--- Begin Material for this task ---
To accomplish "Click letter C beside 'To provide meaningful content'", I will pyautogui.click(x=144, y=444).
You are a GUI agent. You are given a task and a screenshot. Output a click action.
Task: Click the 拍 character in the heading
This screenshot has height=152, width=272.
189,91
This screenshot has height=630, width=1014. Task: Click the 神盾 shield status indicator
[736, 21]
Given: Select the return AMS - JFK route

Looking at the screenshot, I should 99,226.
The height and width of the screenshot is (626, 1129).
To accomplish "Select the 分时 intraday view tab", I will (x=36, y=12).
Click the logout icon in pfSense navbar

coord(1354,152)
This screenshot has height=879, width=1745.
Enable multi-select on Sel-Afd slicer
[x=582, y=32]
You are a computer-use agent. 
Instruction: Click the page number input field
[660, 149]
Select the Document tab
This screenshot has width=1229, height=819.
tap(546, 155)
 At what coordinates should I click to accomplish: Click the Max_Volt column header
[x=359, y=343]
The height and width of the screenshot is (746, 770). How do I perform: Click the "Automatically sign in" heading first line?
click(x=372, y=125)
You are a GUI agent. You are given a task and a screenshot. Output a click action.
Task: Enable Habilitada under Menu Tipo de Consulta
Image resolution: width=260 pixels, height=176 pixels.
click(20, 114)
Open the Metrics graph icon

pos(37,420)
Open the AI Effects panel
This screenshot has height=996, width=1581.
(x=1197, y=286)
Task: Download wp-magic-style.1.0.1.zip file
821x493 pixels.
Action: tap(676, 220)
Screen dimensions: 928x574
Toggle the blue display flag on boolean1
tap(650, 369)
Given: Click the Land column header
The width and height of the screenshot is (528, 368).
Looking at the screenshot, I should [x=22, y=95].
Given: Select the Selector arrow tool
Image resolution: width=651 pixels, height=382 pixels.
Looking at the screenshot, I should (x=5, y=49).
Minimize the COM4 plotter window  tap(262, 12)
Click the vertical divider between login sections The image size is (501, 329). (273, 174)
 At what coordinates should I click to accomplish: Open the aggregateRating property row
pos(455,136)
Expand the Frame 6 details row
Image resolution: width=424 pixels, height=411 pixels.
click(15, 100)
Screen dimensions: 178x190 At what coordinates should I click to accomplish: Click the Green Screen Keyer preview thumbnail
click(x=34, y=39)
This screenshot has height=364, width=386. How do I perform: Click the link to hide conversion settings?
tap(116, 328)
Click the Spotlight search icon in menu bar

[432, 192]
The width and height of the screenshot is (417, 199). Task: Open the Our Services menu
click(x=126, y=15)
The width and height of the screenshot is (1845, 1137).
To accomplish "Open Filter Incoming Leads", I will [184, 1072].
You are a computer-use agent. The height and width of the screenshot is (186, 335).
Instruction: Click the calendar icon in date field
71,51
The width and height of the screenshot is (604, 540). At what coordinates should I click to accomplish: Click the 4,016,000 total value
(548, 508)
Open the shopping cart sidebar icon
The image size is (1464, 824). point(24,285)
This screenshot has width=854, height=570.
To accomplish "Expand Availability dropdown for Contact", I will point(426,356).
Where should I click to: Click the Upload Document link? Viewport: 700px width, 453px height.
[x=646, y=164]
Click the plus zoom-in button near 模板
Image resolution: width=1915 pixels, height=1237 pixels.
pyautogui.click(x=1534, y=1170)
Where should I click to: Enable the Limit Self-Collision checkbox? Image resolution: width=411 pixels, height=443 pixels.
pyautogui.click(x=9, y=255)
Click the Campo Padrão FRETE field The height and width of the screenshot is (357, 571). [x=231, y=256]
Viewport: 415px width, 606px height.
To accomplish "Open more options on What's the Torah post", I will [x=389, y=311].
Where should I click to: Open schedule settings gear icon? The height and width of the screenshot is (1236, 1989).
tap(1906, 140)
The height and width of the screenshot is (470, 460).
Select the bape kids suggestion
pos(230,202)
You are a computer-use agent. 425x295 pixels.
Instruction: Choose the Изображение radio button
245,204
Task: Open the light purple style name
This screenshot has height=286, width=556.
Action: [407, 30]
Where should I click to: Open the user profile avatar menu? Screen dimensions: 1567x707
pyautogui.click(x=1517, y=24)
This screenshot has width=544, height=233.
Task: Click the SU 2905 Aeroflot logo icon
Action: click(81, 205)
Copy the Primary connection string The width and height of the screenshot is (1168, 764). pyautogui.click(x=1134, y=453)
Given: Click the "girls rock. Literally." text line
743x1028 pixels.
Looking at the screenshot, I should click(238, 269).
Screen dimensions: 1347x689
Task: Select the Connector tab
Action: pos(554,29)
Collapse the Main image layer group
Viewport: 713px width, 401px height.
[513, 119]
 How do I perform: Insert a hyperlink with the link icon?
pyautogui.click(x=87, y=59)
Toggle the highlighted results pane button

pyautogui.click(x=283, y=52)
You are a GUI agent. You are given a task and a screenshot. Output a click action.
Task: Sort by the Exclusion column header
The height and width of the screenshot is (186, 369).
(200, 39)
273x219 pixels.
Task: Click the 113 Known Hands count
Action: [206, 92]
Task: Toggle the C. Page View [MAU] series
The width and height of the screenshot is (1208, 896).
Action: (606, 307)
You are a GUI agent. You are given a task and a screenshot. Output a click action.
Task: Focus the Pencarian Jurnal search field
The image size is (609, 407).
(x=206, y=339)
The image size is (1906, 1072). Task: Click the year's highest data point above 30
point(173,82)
--- End Material for this task ---
Problem statement
Please count the lines in the records above that contain the string "resolution" and reply with only that number.

Correct output
5